** start Supplied data **

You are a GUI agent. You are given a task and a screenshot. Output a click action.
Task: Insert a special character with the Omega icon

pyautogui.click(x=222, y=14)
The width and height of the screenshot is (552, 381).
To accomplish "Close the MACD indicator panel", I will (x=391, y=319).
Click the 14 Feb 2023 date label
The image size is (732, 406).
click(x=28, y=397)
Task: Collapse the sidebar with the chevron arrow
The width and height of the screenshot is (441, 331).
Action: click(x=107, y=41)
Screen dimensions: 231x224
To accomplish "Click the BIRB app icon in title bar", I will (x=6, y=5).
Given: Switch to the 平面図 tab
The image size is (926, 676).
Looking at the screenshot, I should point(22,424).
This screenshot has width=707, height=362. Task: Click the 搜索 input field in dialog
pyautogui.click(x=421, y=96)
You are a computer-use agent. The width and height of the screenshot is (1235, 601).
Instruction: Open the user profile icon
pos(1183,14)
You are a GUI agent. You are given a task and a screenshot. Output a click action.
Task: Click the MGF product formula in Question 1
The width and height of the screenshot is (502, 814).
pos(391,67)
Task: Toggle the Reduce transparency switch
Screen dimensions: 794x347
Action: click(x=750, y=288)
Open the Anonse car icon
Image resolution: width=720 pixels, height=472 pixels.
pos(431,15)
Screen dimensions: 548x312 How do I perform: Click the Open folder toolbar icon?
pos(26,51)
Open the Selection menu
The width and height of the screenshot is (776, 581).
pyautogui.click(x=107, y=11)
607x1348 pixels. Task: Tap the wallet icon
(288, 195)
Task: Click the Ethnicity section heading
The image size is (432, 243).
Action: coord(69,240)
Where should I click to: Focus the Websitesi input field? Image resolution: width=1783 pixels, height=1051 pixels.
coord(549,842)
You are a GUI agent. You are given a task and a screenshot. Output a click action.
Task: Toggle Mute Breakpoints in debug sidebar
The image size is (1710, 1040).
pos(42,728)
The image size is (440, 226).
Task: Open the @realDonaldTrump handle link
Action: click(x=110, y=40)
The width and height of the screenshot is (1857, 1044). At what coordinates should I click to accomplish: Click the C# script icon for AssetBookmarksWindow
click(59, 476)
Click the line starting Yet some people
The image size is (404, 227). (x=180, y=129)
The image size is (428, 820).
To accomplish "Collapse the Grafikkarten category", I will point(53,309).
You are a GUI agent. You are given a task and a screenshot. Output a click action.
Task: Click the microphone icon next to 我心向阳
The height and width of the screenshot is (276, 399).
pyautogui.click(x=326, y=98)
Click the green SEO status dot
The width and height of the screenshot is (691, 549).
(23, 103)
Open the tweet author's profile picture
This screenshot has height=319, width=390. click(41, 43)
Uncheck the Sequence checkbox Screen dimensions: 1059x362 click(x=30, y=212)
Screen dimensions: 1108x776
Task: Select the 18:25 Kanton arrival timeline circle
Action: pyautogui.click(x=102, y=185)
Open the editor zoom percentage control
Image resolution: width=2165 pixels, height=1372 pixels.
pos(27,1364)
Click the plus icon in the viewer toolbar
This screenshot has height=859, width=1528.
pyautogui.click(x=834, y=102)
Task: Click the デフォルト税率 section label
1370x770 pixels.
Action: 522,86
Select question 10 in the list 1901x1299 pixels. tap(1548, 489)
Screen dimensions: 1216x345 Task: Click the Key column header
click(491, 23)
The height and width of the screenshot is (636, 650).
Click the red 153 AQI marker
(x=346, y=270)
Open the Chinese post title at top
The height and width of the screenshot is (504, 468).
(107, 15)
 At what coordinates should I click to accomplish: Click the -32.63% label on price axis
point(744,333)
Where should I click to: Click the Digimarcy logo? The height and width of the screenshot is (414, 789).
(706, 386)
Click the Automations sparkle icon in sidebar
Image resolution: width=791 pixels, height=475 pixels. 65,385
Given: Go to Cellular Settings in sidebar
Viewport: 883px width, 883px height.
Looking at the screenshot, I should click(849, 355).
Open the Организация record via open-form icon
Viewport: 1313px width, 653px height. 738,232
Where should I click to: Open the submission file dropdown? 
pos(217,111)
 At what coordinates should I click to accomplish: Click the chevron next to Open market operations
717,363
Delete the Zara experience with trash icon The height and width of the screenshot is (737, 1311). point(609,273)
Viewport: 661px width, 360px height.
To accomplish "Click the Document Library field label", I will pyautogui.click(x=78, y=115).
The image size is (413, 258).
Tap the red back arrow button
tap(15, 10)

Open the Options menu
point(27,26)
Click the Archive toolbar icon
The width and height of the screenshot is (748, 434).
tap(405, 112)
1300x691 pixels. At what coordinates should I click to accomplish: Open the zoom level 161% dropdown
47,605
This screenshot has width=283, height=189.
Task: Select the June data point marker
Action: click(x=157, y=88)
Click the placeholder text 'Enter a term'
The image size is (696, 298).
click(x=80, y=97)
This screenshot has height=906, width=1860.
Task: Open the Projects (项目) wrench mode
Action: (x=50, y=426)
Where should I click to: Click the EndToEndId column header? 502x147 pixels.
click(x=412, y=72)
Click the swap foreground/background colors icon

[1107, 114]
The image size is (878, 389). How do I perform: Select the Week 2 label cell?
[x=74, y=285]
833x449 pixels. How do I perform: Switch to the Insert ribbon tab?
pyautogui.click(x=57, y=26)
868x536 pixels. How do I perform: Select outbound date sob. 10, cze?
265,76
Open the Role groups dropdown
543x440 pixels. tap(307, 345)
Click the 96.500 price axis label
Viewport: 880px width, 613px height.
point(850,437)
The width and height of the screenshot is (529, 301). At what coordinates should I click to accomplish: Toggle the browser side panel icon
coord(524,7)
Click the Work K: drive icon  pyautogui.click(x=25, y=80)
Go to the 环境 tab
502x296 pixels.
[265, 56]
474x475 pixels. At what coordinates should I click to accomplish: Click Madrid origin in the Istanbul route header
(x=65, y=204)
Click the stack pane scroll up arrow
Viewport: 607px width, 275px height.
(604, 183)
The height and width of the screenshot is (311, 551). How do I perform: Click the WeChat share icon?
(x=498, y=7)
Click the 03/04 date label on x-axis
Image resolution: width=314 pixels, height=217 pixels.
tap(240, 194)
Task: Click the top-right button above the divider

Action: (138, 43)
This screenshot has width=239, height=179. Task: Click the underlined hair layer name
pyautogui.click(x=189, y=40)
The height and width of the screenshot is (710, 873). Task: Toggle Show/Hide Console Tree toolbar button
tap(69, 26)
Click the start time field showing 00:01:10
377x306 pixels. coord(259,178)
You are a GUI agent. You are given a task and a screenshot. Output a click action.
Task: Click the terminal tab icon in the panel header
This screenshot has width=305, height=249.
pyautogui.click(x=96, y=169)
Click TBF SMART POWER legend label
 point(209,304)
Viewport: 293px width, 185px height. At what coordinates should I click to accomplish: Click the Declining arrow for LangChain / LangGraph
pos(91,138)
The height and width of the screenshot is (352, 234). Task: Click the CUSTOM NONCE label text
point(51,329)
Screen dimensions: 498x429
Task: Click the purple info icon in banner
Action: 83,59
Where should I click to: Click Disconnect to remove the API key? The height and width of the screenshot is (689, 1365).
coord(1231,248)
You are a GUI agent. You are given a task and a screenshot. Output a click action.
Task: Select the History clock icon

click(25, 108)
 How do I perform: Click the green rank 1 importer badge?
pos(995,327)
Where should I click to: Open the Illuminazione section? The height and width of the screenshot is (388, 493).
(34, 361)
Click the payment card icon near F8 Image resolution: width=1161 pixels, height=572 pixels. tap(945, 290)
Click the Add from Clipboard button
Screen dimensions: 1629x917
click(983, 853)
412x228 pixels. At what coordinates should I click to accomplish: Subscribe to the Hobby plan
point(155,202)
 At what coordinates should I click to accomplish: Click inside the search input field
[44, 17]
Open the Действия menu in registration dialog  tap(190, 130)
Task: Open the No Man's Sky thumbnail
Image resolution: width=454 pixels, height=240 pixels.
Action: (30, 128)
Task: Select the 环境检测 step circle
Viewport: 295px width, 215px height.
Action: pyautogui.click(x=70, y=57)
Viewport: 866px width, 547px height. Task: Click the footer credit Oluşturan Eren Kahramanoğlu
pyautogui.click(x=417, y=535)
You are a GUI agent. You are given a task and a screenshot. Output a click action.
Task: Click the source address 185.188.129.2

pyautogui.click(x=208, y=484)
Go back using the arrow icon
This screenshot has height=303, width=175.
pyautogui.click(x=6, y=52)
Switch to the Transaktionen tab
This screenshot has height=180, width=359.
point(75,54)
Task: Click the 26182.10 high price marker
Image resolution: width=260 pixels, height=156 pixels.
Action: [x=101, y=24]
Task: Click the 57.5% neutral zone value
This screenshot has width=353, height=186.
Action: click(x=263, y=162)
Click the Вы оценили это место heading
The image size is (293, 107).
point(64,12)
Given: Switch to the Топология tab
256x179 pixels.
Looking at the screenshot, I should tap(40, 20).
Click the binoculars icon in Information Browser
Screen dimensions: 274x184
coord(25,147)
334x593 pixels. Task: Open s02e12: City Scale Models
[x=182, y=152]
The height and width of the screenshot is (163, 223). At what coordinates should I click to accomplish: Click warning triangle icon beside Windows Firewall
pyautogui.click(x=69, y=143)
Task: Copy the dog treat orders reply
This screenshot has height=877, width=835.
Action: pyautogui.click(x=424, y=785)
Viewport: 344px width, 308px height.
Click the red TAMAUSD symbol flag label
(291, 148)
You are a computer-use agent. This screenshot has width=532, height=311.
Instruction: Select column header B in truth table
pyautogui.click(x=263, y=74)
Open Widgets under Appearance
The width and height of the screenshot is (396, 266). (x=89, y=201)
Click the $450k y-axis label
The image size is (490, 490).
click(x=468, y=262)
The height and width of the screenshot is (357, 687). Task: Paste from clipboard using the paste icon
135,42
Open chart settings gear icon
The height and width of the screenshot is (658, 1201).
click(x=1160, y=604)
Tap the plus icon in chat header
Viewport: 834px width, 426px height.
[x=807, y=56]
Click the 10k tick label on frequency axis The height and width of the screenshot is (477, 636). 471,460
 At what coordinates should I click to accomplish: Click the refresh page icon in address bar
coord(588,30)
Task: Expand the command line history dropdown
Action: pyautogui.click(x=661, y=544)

** end Supplied data **

Write out the records between the lines holding "The image size is (413, 258)." and "pyautogui.click(x=57, y=26)", inclusive, with no changes.

The image size is (413, 258).
Tap the red back arrow button
tap(15, 10)

Open the Options menu
point(27,26)
Click the Archive toolbar icon
The width and height of the screenshot is (748, 434).
tap(405, 112)
1300x691 pixels. At what coordinates should I click to accomplish: Open the zoom level 161% dropdown
47,605
This screenshot has width=283, height=189.
Task: Select the June data point marker
Action: click(x=157, y=88)
Click the placeholder text 'Enter a term'
The image size is (696, 298).
click(x=80, y=97)
This screenshot has height=906, width=1860.
Task: Open the Projects (项目) wrench mode
Action: (x=50, y=426)
Where should I click to: Click the EndToEndId column header? 502x147 pixels.
click(x=412, y=72)
Click the swap foreground/background colors icon

[1107, 114]
The image size is (878, 389). How do I perform: Select the Week 2 label cell?
[x=74, y=285]
833x449 pixels. How do I perform: Switch to the Insert ribbon tab?
pyautogui.click(x=57, y=26)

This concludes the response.